I would suggest that you open a service request with VMware if you want to make sure some action is taken on this by VMware. This forum is not connected to VMware technical support or development engineers. Posting a bug report here does not guarantee that VMware will see it or act on it. VMware employees do not regularly monitor this forum and if they do it's on their own time.
Thanks for letting me know. Interesting, I posted this bug here because I saw https://www.vmware.com/support/policies/defect.html . Do I need something special (e.g. active support agreement) to open a service request? When I am trying to post a service request I do not see anything under "Supported Products".

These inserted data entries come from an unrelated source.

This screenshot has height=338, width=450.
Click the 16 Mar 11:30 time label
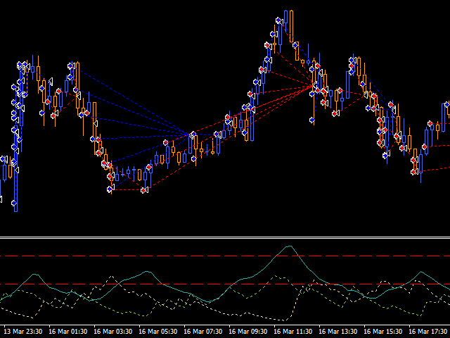(x=293, y=331)
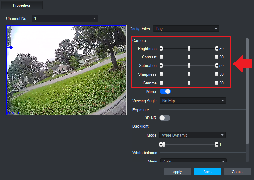The image size is (254, 180).
Task: Click Backlight level plus icon
Action: (x=217, y=144)
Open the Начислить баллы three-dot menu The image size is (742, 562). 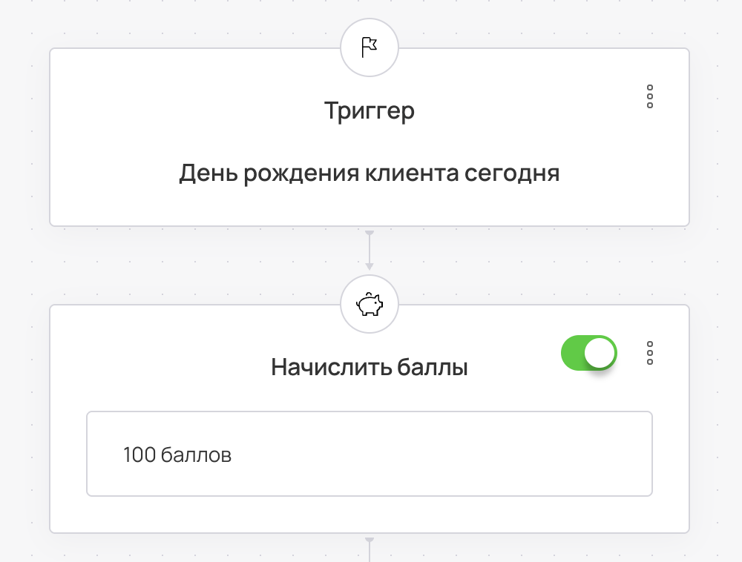click(x=650, y=353)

If you don't have a service contract, you can purchase per-incident support from the VMware Online Store. That's essential a "credit" or "voucher" for you to open a service request. Opening a service request online should then ask you for the "serial number" or something of that ilk that represents the per-incident support that you purchased in the store.
If you were within 30 days of purchasing a new or upgrade license, they have complimentary support to open a support request. The bad thing about that is that most folks don't find things that need attention until after that 30 days are up.